Bridging The Gap: How the European Union Can Address the Funding Crisis for TB and HIV Programmes in Eastern Europe and Central Asia, Warwick, B., et al., TBEC, 2013

This report examines the funding gaps for TB and HIV programs in Eastern Europe and Central Asia (EECA).  It follows up on an earlier report “Bridging the Gap: Why the European Union must address the Global Fund’s funding crisis to tackle the escalating HIV and TB epidemics in Eastern Europe and Central Asia”, which was first published in September 2012 and described the challenges many EECA countries faced in the aftermath of the decision by the Global Fund to Fight AIDS, Tuberculosis and Malaria to cancel Round 11. Since then, available funding for TB and HIV programs continues to be limited, with many donors, including the Global Fund, scaling back their support to middle-income countries. Domestic support for HIV prevention programs for vulnerable populations has also been lacking. The report presents three case studies – from Azerbaijan, Albania and Romania – that outline ongoing challenges in the fight against TB and HIV and make the case for a regional response to these epidemics by the Global Fund and the European Union institutions.

Roadmap to Prevent and Combat Drug - Resistant Tuberculosis, World Health Organization, 2011

In response to the alarming problem of multidrug- and extensively drug-resistant tuberculosis (M/XDR-TB) in the WHO European Region, and in order to scale up a comprehensive response and to prevent and control M/XDR-TB, a consolidated action plan has been developed for 2011–2015 for all 53 Member States of the WHO European Region and partners. The Plan was endorsed by the sixty-first session of the WHO Regional Committee in Baku on 15 September 2011. It has six strategic directions and seven areas of intervention. The strategic directions are cross-cutting and highlight the corporate priori- ties of the Region. 

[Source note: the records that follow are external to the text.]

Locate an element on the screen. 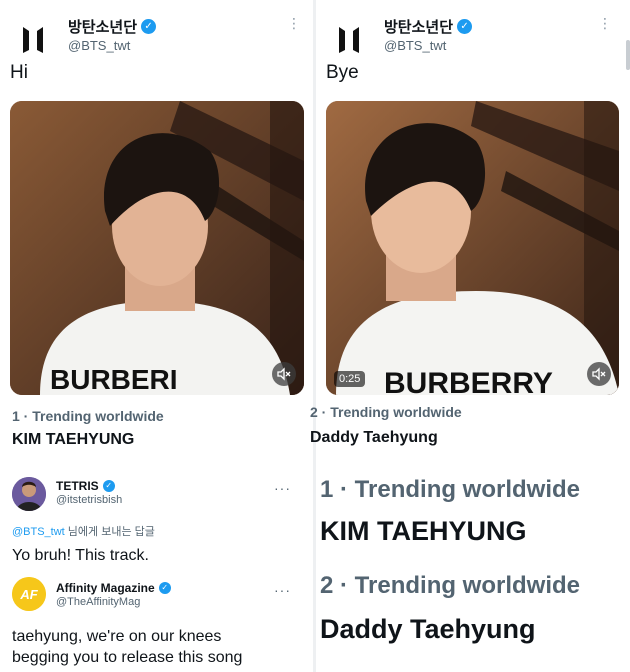 The image size is (630, 672). trend-rank: 2 · Trending worldwide is located at coordinates (386, 412).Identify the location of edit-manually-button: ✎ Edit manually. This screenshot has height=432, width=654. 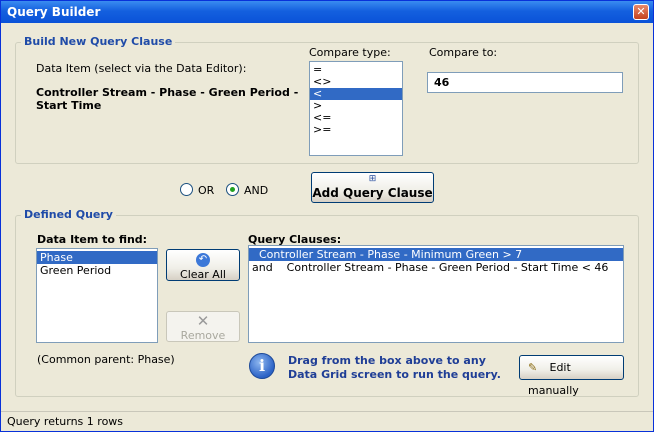
(572, 376). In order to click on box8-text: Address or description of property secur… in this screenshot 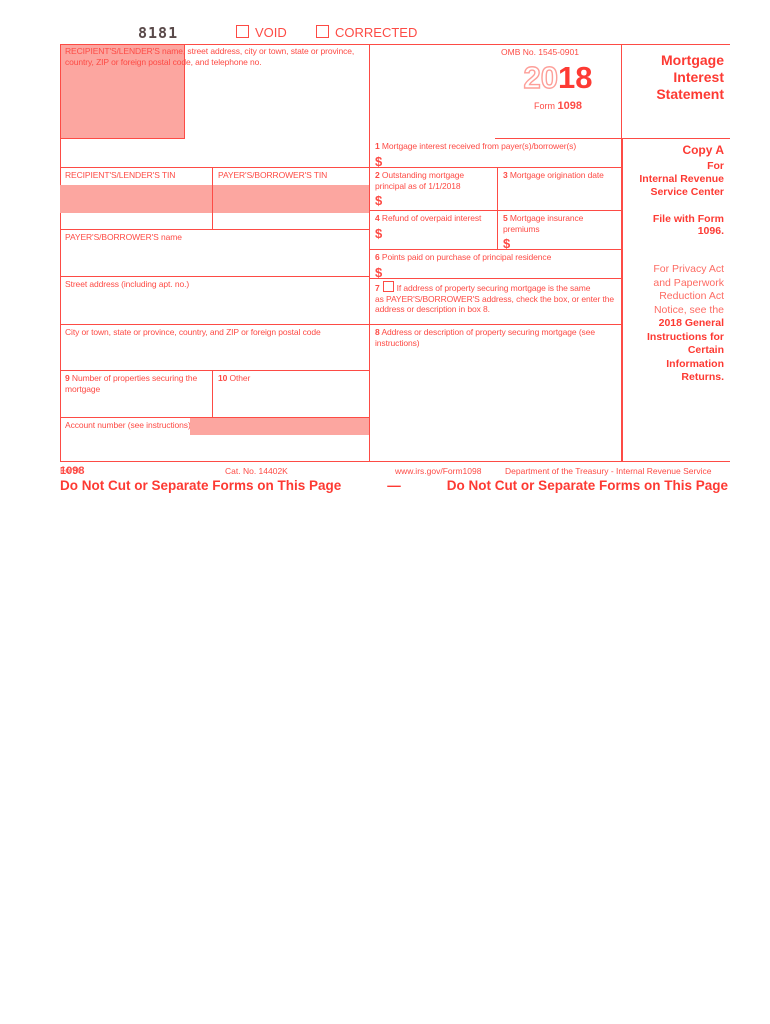, I will do `click(485, 338)`.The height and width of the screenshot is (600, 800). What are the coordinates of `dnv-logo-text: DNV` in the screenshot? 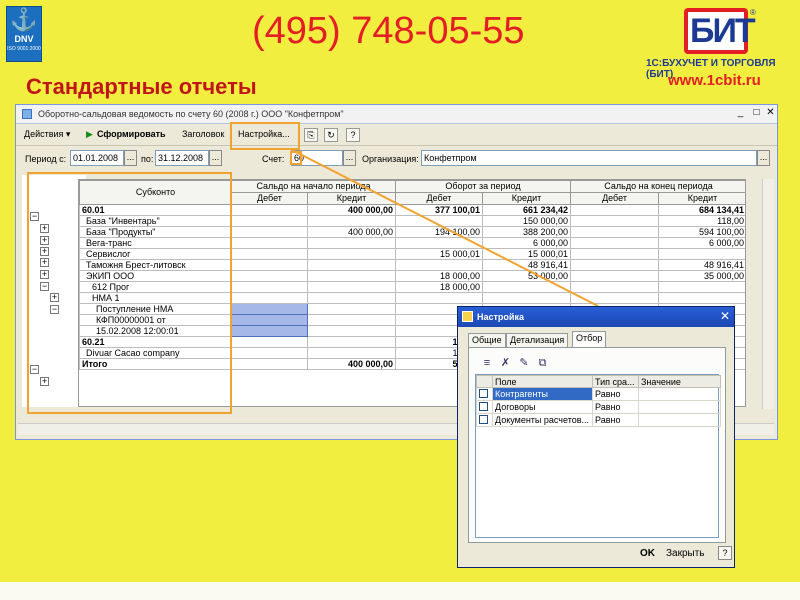 It's located at (24, 39).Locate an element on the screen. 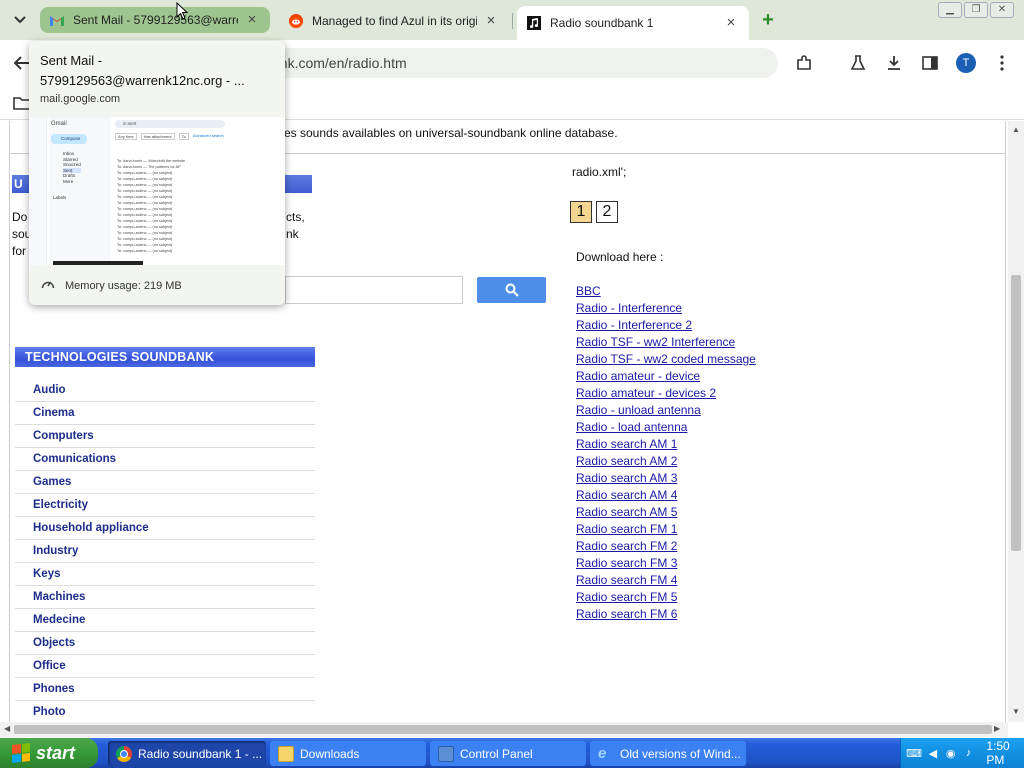 Image resolution: width=1024 pixels, height=768 pixels. description-right: cts, nk is located at coordinates (296, 226).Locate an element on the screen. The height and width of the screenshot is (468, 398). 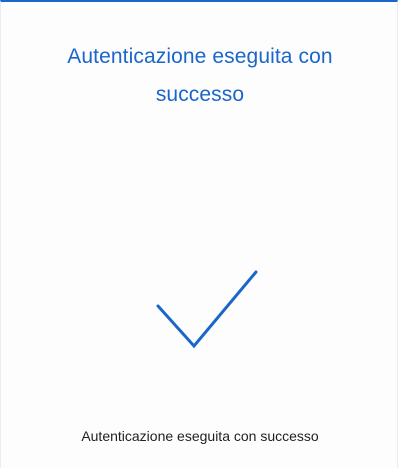
page-title: Autenticazione eseguita con successo is located at coordinates (200, 76).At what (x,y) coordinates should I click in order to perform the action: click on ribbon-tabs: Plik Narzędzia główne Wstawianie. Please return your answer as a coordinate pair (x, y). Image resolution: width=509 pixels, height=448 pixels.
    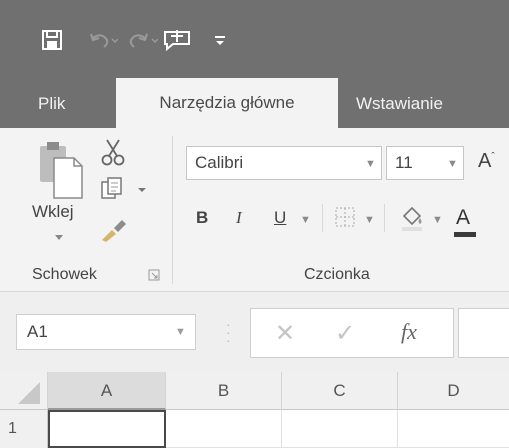
    Looking at the image, I should click on (254, 103).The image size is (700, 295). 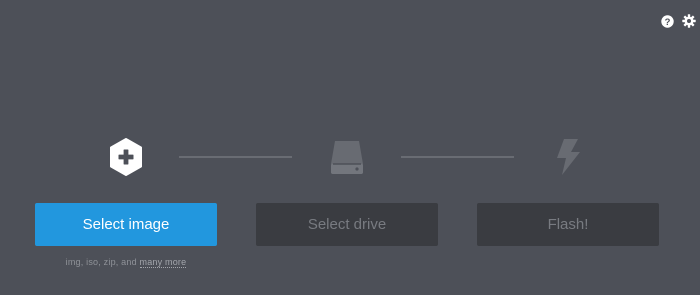 What do you see at coordinates (568, 224) in the screenshot?
I see `flash-button: Flash!` at bounding box center [568, 224].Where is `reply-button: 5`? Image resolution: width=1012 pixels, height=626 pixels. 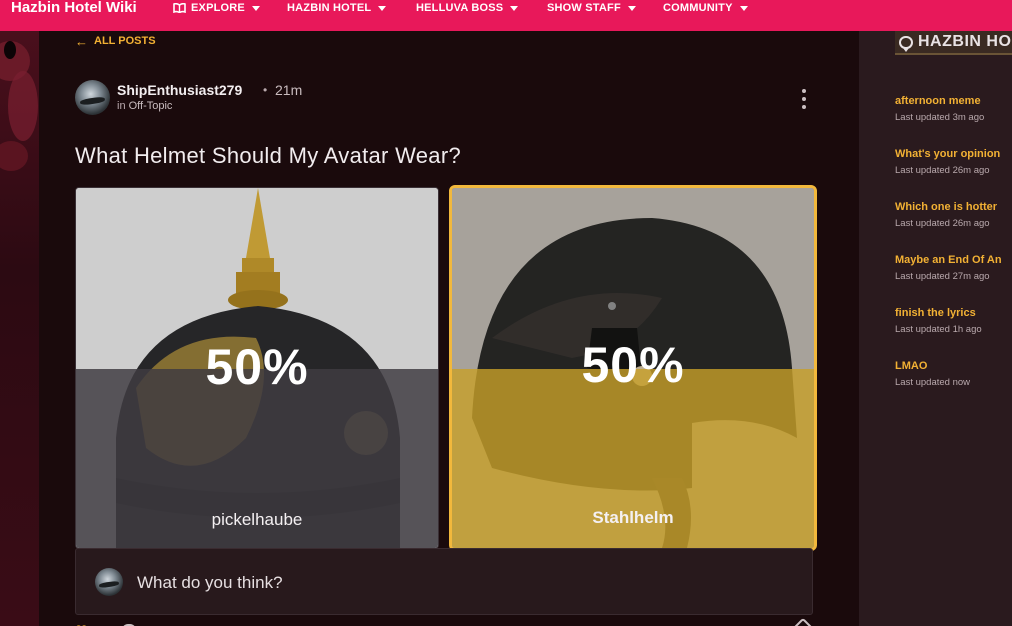 reply-button: 5 is located at coordinates (136, 624). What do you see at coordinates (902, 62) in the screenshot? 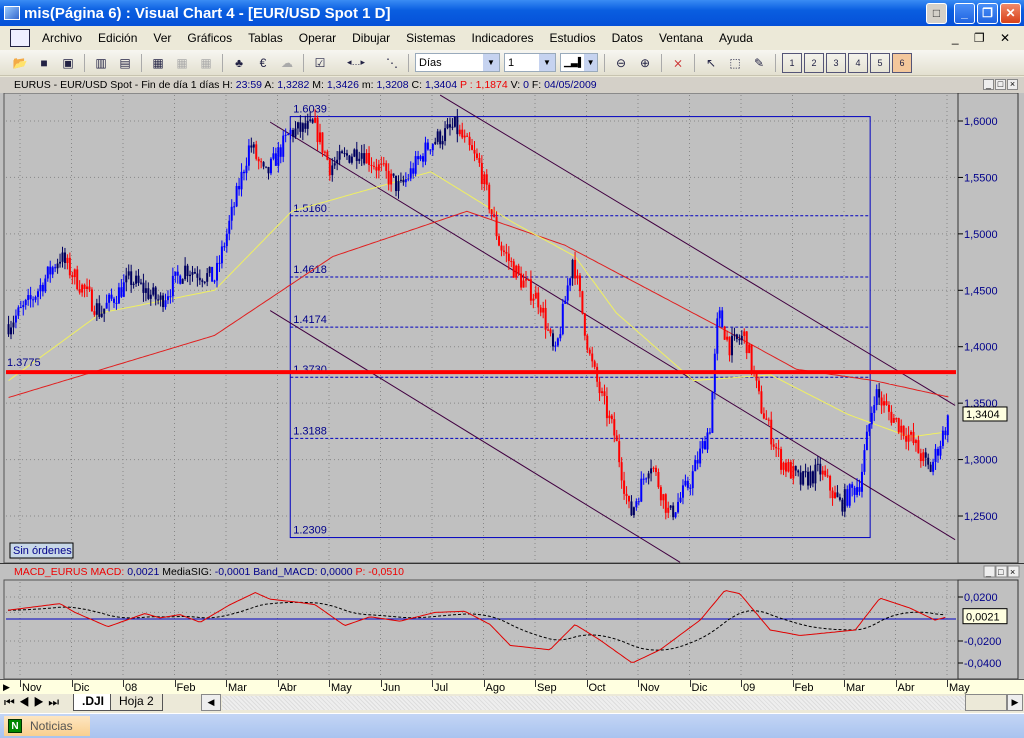
I see `page-button-6: 6` at bounding box center [902, 62].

Bridging the Gap: Why the European Union Must Address the Global Fund’s Funding Crisis to Tackle the Escalating HIV and TB epidemics in Eastern Europe and Central Asia, The Global Fund, 2012

Despite its tremendous success, the Global Fund to Fight AIDs, Tuberculosis and Malaria is currently facing serious funding gaps. As a result, in December 2011 the Global Fund was forced to cancel its next funding round, leaving recipient countries without the financial support needed to combat their disease epidemics. Furthermore, the funding crisis will leave civil society organisations without the resources needed to hold national governments to account and to create national buy-in to fund disease responses with domestic resources.